*Task description*: Continue the article about Karen Wilder's essay on Gene Wilder's Alzheimer's, starting right after its last sentence.

*Extract*:
*-*-*

Gene Wilder's widow, Karen Wilder, penned an emotional essay for ABC News about her late husband's battle with Alzheimer's disease. She praised ongoing efforts to fight the disease and also called for greater recognition of patient caregivers. Wilder died last August at 83.
In her essay, Karen Wilder noted that one in three seniors dies from Alzheimer's or another form of dementia, but the disease also takes a toll elsewhere. She cited a Stanford Medicine study that showed 40 percent of Alzheimer's caregivers die before their patient, "not from disease, but from the sheer physical, spiritual and emotional toll of caring for a loved one with Alzheimer's ... I am grateful that Gene never forgot who I was. But many caregivers of Alzheimer's patients are less fortunate."
Wilder, a speech pathologist, spoke about meeting Gene while he was researching his role as Dave, a deaf man in the comedy See No Evil, Hear No Evil. The two reunited and married after Wilder's first wife, Gilda Radner, died of ovarian cancer. Wilder remembered her husband as "the kindest, most tender man," and said the first signs of his Alzheimer's were uncharacteristic moments when he lashed out at their grandson or failed to remember the name of Young Frankenstein (though he could still act out the part).

*-*-*

[Data entries]
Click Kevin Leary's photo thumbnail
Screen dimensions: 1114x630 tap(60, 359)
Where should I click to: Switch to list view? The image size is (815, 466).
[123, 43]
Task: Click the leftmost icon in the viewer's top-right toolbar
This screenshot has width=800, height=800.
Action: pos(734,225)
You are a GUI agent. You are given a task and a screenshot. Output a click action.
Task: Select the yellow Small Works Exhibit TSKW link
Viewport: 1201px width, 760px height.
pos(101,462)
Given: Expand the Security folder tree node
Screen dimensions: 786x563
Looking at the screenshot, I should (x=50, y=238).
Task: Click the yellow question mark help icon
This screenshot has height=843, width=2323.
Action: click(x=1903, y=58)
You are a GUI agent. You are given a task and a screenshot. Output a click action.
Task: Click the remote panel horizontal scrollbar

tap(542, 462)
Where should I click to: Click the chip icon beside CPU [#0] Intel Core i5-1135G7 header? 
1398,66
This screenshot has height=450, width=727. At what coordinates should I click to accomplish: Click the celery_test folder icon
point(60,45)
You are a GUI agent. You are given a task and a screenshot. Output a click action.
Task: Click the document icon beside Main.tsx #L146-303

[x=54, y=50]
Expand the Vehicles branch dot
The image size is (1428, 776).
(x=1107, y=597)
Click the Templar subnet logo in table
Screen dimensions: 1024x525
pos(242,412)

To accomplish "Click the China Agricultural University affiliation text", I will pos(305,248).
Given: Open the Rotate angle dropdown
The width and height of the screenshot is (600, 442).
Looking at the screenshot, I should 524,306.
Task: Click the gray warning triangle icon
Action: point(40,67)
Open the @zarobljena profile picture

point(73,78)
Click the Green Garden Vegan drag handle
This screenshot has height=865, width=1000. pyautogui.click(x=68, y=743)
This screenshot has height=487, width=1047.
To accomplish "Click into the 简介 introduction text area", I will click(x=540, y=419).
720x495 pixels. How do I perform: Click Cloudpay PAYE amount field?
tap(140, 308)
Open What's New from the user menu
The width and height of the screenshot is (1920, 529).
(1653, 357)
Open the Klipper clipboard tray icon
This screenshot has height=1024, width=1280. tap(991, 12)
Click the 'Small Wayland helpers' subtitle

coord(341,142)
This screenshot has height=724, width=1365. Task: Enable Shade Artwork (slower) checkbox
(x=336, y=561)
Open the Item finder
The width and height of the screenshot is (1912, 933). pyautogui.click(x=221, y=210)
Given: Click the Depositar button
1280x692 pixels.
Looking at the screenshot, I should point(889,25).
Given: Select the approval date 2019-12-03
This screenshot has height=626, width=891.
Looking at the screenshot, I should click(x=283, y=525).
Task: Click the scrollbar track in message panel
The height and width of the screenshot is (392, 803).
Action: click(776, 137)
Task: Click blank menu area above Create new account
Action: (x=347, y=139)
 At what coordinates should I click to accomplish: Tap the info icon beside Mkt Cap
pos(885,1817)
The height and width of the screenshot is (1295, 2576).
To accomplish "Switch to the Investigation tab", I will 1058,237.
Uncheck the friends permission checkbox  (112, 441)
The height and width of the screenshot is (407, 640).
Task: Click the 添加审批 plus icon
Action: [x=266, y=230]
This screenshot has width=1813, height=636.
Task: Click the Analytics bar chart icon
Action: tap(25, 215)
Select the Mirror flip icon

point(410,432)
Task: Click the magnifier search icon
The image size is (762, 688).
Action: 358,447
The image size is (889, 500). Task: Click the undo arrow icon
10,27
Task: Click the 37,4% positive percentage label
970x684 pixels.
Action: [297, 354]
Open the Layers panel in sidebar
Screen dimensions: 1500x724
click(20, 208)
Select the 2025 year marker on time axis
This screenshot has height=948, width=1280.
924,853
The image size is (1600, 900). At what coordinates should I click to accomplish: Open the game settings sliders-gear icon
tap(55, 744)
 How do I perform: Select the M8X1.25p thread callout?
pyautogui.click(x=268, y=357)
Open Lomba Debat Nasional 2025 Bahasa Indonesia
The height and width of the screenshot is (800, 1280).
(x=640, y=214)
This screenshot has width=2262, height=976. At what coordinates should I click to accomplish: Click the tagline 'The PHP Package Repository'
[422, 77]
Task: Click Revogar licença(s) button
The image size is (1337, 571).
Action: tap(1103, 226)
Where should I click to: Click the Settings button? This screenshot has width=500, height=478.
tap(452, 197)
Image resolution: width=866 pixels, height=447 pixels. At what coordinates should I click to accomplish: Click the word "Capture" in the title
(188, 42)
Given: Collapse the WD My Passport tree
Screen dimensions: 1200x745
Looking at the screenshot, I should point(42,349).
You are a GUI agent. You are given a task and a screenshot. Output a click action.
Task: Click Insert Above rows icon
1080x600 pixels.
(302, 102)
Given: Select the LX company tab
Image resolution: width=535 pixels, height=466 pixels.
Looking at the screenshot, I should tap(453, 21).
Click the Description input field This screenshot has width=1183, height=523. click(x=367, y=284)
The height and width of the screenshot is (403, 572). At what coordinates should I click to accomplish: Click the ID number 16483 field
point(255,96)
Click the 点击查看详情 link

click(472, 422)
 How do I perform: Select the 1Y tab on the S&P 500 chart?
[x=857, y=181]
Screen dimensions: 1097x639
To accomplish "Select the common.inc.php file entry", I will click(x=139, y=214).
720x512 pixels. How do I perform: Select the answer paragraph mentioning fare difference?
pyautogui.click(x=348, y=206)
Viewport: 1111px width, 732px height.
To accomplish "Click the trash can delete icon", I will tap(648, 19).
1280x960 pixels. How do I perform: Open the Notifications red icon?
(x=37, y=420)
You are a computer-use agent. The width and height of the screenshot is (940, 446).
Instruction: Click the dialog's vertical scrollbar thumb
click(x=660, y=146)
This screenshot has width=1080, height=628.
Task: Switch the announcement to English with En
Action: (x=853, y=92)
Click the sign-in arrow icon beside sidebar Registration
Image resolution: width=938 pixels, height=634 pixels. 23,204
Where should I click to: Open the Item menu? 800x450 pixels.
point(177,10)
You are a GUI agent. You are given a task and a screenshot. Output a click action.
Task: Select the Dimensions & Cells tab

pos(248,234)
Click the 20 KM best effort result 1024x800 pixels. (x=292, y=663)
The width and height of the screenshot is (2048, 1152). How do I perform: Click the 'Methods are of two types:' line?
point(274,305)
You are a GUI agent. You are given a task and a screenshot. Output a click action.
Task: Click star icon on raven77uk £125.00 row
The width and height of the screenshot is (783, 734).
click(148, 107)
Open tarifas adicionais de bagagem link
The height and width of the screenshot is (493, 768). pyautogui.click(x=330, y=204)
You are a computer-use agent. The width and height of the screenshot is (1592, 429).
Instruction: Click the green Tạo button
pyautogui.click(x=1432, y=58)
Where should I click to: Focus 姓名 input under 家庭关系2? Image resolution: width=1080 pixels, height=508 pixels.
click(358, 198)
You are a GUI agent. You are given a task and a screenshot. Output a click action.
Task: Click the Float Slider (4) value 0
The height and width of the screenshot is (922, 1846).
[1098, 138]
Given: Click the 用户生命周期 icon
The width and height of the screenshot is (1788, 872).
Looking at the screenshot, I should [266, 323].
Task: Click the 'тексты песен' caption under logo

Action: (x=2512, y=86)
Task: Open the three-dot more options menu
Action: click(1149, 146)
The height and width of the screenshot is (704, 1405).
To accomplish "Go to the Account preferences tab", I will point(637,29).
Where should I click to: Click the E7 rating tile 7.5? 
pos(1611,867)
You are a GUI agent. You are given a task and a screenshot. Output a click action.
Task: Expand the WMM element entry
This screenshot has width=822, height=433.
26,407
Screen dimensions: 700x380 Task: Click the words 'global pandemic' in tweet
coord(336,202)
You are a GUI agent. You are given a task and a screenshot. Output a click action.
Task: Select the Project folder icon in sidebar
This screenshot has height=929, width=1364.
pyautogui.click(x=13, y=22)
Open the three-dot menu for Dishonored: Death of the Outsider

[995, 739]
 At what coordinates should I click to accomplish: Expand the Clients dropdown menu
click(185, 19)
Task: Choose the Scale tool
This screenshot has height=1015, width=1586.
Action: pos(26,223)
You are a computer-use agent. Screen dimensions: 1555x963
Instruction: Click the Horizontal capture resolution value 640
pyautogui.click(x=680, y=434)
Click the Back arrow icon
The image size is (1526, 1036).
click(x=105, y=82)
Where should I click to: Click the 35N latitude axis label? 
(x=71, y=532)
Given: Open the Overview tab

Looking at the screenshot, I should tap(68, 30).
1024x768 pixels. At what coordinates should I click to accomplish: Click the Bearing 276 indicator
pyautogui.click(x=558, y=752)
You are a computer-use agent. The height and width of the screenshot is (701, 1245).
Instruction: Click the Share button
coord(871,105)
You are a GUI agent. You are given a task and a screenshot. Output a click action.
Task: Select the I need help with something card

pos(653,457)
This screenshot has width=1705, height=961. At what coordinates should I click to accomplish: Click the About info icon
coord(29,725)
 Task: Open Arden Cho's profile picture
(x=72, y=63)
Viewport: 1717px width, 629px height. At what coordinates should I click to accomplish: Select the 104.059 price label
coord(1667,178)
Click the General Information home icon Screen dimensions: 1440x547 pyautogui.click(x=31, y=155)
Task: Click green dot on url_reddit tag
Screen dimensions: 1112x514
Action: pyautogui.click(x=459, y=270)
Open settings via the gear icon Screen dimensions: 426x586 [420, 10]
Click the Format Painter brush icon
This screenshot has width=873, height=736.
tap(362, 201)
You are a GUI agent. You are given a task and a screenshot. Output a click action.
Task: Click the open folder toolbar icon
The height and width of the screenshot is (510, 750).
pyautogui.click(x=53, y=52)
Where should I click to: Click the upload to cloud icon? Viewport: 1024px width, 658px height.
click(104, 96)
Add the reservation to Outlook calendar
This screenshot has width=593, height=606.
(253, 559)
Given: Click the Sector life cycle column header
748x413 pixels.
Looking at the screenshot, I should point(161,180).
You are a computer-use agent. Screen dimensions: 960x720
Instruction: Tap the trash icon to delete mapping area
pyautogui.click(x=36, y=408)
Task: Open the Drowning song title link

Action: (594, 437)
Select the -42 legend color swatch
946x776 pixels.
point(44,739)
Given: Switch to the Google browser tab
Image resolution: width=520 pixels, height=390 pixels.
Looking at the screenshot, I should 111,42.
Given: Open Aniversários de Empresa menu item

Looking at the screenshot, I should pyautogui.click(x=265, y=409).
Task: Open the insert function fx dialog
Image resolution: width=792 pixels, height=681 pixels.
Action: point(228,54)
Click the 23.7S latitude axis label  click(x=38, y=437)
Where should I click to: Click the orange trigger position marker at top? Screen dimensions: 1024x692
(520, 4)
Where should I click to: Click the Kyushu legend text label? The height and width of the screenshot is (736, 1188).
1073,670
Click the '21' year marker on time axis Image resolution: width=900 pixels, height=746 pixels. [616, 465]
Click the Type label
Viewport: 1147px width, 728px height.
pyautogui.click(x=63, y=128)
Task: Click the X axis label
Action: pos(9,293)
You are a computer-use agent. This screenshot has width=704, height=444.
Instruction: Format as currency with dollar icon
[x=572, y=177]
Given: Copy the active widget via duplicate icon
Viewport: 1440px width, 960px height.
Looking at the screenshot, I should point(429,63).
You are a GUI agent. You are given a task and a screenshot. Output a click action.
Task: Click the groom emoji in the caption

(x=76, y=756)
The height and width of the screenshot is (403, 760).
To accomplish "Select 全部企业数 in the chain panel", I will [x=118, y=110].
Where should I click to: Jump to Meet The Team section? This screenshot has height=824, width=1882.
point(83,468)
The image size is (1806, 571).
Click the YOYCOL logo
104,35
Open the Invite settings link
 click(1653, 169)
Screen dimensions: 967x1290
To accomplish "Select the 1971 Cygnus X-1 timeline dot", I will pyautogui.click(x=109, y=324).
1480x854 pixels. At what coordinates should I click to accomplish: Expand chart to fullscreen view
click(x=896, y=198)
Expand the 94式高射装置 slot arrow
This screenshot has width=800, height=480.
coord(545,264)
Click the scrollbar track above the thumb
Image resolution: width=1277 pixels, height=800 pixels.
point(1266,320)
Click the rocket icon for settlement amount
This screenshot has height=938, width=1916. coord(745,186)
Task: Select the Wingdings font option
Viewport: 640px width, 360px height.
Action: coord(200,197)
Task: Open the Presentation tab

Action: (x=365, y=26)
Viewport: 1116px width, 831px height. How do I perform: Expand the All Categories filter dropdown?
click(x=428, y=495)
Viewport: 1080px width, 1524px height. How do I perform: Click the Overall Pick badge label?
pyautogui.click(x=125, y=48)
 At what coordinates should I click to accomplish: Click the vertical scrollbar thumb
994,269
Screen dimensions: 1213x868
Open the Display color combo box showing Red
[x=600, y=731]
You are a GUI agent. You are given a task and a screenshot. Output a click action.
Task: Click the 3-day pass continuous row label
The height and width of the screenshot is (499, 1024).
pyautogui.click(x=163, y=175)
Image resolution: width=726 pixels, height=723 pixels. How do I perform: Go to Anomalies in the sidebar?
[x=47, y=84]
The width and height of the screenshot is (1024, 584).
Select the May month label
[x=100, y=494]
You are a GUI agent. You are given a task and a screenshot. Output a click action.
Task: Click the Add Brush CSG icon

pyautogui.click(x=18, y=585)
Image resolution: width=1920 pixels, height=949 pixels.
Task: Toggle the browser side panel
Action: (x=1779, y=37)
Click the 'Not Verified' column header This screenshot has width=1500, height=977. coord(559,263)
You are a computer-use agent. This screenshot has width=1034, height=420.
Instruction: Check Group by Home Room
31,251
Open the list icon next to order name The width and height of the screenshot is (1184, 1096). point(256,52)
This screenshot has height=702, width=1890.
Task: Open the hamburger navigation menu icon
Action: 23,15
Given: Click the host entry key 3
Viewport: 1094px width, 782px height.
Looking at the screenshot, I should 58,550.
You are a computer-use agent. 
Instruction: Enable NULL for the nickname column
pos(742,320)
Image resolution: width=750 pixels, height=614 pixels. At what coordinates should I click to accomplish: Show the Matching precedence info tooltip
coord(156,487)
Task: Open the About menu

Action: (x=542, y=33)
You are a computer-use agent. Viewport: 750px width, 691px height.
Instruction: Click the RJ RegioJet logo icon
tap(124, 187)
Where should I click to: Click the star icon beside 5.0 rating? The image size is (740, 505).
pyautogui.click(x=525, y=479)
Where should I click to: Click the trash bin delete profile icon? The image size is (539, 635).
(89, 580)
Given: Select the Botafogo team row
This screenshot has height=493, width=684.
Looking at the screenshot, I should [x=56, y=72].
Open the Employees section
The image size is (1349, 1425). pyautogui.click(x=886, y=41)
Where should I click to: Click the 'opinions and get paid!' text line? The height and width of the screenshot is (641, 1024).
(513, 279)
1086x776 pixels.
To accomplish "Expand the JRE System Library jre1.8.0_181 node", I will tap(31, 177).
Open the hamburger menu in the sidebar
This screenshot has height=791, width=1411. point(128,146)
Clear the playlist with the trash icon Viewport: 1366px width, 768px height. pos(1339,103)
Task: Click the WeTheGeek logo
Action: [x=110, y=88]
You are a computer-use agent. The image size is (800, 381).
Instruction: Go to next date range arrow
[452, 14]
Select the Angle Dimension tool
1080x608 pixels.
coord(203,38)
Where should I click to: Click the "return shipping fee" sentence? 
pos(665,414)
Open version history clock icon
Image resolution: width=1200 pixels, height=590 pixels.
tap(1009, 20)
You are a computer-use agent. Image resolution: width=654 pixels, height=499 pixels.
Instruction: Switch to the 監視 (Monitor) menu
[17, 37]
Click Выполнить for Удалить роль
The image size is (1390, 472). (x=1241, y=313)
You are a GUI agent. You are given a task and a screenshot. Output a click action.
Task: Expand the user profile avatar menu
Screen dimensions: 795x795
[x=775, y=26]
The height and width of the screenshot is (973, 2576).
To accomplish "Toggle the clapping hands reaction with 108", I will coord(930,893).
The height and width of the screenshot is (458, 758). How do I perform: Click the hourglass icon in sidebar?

*-*-*

*Output for this task*:
Wilder said her husband handled his diagnosis with grief and "astonishing grace." She said that despite many difficult moments, he kept his sense of humor. While trying to pull himself up after a fall, she recalled how Gene "looked out as if he was addressing the audience at the Belasco Theater, a place he knew well, and said in his best Gene Wilder voice, 'Just a minute folks. I’ll be right back.'"
Wilder said that her husband's death left her with a sense of responsibility towards raising awareness for Alzheimer's patients and caregivers. She praised the Gates Foundation for its recent $100 million donation aimed at eradicating the disease, and noted her partnership with the Alzheimer's Association's "Pure Imagination Project," which is rooted in Wilder's beloved performance in Willy Wonka.
"It is a strange, sad irony that so often, in the territory of a disease that robs an individual of memory, caregivers are often the forgotten," Wilder said in closing. "Without them, those with Alzheimer’s could not get through the day, or die – as my husband did – with dignity, surrounded by love."